■ Tâches à réaliser
(1) Selon l'extrait proposé, entre quels deux groupes le film montre-t-il l'impossibilité de dialoguer ?
(2) Recopiez le passage de l'extrait proposé compris entre « La force de » et « cités et la BAC. » inclus, en substituant « vigueur remarquable » à « énergie folle ».

■ Extrait proposé
◇ ◇ ◇ ◇ ◇
La force de Ladj Ly est le recul qu’il arrive à prendre pour produire un film hypercontemporain, sans tomber dans le manichéisme ni le didactisme tout en filmant avec une énergie folle l’impossibilité de dialoguer entre deux corps différents devenus presque antagonistes : les jeunes de cités et la BAC.
À aucun moment, Ladj Ly ne prétend apporter une réponse aux interactions complexes qui régissent sur ce bitume calciné et délaissé par les services publics. Il parle du désintérêt des uns, des aspirations des autres, et des désillusions de beaucoup qui, à partir d’un moment, n’ont pas d’autres possibilités que d’expulser leurs colères et de crier dans cet océan d’indifférence pour attirer l’attention des autorités sur leurs conditions. Pourtant, les signaux envoyés ne trouvent jamais destinataires. C’est ainsi que les violences verbales, psychologiques et physiques deviennent infernales. L’humour est également partie intégrante du long-métrage et elle permet de s’attacher aux protagonistes puis d’amener de la légèreté pour équilibrer le poids de la tension omniprésente que Ladj Ly filme grâce à sa caméra mobile qui contraste avec les magnifiques scènes tournées au drone, qui pour une fois prouve son utilité en tant que personnage à part entière du film et de l'intrigue. Preuve de la qualité de cette bombe sociale, les acteurs semblent tout droit sortis d’un documentaire.
◇ ◇ ◇ ◇ ◇
■ Données affichées
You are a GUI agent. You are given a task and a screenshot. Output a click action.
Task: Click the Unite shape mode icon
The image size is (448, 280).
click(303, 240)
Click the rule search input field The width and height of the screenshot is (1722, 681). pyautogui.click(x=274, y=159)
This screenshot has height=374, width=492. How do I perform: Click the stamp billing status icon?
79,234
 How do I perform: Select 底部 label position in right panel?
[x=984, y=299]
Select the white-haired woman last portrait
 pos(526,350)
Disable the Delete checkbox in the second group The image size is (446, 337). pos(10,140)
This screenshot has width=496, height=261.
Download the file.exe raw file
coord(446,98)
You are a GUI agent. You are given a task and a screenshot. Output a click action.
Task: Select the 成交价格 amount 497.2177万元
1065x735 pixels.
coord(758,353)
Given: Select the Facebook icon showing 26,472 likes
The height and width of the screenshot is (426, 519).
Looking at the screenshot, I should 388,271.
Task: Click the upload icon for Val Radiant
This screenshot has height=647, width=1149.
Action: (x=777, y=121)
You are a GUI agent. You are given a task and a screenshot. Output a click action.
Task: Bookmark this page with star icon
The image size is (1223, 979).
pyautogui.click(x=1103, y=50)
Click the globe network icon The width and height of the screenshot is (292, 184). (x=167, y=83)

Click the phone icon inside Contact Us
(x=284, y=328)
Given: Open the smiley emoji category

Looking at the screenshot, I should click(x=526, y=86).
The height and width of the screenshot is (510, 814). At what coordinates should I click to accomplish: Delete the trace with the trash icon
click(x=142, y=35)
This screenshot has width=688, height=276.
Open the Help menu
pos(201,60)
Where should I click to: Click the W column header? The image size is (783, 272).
◇ ◇ ◇ ◇ ◇
■ Corrigé des exercices
(1) Entre les jeunes de cités et la BAC.

(2)
La force de Ladj Ly est le recul qu’il arrive à prendre pour produire un film hypercontemporain, sans tomber dans le manichéisme ni le didactisme tout en filmant avec une vigueur remarquable l’impossibilité de dialoguer entre deux corps différents devenus presque antagonistes : les jeunes de cités et la BAC.